Excerpted passage below:

Foot abrasion follow-up: a real-world clinical scenario

A patient presents to a primary care clinic with a superficial abrasion to the left foot dorsum sustained during a hiking trip. At the initial visit, the provider cleans the wound, applies a dressing, and codes the encounter S90.812A with an external cause code for activity-related injury.

The patient returns one week later for a wound check. The ankle and foot injury assessment at this follow-up confirms no structural involvement and satisfactory granulation tissue. The provider performs a dressing change and schedules the patient for discharge from wound care at the next visit. This encounter is correctly coded S90.812D. The dressing change is billed under 97602, with S90.812D as the supporting ICD-10 diagnosis.

At the third visit, the wound is fully healed. The patient mentions the area feels tight. If a contracture or scar complication is documented, that visit transitions to S90.812S with an additional code for the sequela condition (such as L90.5 for scar conditions of skin). If the wound is clean and resolved with no complications, no further coding under S90.812 is needed.

Conclusion

Accurate 7th character assignment on injury codes is one of the smallest details with the largest billing consequences. Using S90.812A when the patient is well into the healing phase, or submitting without any 7th character at all, generates denials that require rework, delay reimbursement, and erode coder credibility with payers.

Pabau’s integrated approach to patient records and billing workflows helps practices maintain the documentation trail from initial presentation through wound resolution, making it straightforward to assign the right encounter-specific ICD-10 code at every visit. To see how Pabau handles injury episode documentation and claims management in a live clinic environment, book a demo.

End of Excerpted passage.
Dataset entries below:

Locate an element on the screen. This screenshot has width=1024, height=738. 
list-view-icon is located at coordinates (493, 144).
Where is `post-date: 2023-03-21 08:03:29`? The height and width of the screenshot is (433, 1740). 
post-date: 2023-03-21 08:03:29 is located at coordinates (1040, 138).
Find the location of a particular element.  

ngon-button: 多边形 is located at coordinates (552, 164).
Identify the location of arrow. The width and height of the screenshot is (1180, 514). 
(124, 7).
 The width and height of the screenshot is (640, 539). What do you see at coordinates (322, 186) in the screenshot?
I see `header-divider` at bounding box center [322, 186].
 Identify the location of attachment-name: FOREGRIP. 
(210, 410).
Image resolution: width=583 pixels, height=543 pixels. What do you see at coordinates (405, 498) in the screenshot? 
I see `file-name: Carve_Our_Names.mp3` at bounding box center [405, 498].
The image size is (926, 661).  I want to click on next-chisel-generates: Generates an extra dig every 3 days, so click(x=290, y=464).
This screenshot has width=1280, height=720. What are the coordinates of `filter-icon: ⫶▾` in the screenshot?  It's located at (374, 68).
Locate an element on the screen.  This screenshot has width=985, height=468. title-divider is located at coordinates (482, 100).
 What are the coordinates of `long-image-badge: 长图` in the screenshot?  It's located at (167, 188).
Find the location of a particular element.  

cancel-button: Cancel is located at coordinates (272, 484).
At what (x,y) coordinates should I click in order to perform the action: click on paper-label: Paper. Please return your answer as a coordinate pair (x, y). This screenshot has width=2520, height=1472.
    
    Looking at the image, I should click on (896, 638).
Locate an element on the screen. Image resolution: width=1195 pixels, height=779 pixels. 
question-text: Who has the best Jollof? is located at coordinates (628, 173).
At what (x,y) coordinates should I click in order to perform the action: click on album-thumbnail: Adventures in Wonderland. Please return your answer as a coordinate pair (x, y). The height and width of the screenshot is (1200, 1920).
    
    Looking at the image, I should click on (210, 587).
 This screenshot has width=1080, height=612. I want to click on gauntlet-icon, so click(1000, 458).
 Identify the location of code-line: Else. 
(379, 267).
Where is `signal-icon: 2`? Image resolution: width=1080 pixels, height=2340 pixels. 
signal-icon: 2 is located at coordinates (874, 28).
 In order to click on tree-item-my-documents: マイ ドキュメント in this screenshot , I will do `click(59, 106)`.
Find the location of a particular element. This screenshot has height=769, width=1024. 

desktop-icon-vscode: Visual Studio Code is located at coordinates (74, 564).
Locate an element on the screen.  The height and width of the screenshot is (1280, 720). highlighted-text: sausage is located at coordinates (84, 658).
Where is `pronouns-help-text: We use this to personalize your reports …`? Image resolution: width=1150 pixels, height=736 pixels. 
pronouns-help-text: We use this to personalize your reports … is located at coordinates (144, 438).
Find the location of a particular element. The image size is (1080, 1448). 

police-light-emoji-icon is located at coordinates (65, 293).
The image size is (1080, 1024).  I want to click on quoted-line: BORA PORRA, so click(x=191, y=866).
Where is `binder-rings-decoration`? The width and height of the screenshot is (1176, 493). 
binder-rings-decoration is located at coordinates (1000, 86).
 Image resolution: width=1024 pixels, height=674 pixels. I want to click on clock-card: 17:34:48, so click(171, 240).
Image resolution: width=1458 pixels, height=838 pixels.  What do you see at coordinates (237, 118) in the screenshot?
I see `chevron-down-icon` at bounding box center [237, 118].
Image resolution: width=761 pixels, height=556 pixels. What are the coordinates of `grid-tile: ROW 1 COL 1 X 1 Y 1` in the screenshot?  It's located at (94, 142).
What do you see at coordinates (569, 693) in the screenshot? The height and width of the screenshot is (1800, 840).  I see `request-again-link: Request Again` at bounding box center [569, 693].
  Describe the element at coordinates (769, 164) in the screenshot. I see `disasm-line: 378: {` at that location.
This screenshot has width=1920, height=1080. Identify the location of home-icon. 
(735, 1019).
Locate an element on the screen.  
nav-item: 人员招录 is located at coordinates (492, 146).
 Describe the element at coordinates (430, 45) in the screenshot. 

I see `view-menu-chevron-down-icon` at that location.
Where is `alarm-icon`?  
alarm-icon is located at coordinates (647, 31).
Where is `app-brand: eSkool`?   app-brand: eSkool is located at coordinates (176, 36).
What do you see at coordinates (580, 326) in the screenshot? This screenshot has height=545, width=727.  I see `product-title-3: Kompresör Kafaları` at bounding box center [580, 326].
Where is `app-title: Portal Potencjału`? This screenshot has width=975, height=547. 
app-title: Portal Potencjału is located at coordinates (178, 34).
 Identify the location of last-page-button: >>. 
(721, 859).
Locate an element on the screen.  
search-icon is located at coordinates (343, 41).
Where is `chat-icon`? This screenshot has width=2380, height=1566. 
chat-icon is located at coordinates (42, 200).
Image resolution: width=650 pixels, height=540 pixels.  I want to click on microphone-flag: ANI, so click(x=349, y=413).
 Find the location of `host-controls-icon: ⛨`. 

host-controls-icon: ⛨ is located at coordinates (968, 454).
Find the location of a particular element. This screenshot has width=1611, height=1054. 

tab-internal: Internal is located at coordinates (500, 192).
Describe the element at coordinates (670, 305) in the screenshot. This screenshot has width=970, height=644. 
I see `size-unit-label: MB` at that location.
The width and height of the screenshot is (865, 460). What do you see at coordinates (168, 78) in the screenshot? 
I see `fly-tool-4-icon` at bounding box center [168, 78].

End of Dataset entries.

§ Work request:
Print the part of the foot abrasion passage that opens with the words containing "The patient returns" and closes with "supporting ICD-10 diagnosis.", word for word.

§ Task output:
The patient returns one week later for a wound check. The ankle and foot injury assessment at this follow-up confirms no structural involvement and satisfactory granulation tissue. The provider performs a dressing change and schedules the patient for discharge from wound care at the next visit. This encounter is correctly coded S90.812D. The dressing change is billed under 97602, with S90.812D as the supporting ICD-10 diagnosis.